Before I retired, I taught myself to build websites. The first of these, Footsteps to Oxford, attracted contributions from writers and artists across the globe. My website was pre-blogging (turn of the century!) and for many years proved original and highly successful but the advances in technology meant FTO eventually became outdated.

But one door closes and another opens.

For most of my life I have written short stories and poems but have never embarked on a full length book. This was all about to change.

In casually researching my family history (Irish ancestry is notoriously difficult to track down) I came across an entry that I believe may belong to my great-grandfather from County Mayo in Ireland.
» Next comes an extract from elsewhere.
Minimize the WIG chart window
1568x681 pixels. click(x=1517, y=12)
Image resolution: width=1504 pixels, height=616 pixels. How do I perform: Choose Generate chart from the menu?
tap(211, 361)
What I read made the hairs on my neck stand up and spawned the plot for a story that was destined to become the first in a trilogy chronicling the fortunes of the, now, fictitious Fitzgerald Family from the tiny village of Gouladoo on the South West Coast of Ireland, at the time of the Great Famine in 1845.

If you read Áine- Out of Ireland – and I sincerely hope you do, you might like to know that in creating such characters as Breandán Fitzgerald and his cousin, Jeremiah, I have drawn on inspiration from researching my ancestors.

The sequel, Time Breaks the Threaded Dance takes the naïve Mary Fitzgerald over to Brooklyn in America where her highly ambitious but insecure husband Edward, endeavours to make a name for himself – he succeeds but not quite in the manner he had in mind!

I have just started on the third and final book in the trilogy but this is proving the hardest as I really don’t want to say goodbye to my characters. They are as real to me now as my own children (one of whom lives in Brisbane).

But as I said, one door closes and another opens.

Maybe, before I turn 70 next year, I will have a go at ice skating after all – but only if they let me hold on to one of those plastic reindeer they give to the toddlers!